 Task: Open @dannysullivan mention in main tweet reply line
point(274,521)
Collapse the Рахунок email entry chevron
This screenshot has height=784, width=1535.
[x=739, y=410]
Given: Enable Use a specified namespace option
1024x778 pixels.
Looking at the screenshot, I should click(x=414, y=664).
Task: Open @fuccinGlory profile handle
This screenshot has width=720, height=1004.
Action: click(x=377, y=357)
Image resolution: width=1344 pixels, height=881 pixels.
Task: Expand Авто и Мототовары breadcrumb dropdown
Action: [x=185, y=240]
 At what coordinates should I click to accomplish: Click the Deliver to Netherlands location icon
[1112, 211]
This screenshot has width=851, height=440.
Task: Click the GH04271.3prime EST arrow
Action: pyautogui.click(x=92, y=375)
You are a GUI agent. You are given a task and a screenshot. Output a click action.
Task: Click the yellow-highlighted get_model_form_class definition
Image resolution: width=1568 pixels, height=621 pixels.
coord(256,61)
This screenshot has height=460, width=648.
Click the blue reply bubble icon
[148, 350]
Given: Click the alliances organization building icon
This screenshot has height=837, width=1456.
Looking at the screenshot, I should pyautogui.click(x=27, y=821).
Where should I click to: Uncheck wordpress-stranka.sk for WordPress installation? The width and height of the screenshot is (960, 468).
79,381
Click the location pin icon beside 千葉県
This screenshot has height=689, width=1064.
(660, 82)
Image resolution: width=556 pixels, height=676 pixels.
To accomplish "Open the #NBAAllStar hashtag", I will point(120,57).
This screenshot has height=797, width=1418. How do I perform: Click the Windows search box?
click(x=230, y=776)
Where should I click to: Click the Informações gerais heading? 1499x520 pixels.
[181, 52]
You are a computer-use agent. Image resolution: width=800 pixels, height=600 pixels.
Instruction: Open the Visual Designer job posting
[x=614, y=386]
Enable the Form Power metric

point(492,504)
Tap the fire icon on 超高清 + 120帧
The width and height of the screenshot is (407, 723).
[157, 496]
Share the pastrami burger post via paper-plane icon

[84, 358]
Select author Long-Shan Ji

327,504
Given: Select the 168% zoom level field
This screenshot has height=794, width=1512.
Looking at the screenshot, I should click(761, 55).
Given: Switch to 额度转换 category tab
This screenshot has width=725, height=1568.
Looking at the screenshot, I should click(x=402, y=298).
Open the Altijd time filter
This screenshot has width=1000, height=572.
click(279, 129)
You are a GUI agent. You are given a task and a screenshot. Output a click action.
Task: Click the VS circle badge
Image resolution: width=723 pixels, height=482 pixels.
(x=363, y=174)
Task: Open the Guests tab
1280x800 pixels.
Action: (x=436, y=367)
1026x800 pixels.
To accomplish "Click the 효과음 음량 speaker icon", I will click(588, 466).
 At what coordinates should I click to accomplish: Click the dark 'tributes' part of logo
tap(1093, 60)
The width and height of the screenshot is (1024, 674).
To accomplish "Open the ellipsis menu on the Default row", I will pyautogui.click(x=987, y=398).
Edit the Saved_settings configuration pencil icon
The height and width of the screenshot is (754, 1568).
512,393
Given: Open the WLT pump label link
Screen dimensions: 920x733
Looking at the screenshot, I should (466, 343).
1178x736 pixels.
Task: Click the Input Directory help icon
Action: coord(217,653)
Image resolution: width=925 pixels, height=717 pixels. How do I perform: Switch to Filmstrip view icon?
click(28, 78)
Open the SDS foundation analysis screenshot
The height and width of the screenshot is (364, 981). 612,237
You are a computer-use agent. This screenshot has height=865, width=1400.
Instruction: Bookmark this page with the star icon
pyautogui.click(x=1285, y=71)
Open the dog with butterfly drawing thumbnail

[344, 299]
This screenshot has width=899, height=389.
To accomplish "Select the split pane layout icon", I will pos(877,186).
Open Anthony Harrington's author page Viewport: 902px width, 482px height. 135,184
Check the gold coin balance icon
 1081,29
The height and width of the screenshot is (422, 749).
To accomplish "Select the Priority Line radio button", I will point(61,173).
* * * *
__Problem requirements__
For the string "computer", give the number of lines in the data that contain it, and only that number.

__Written response__
2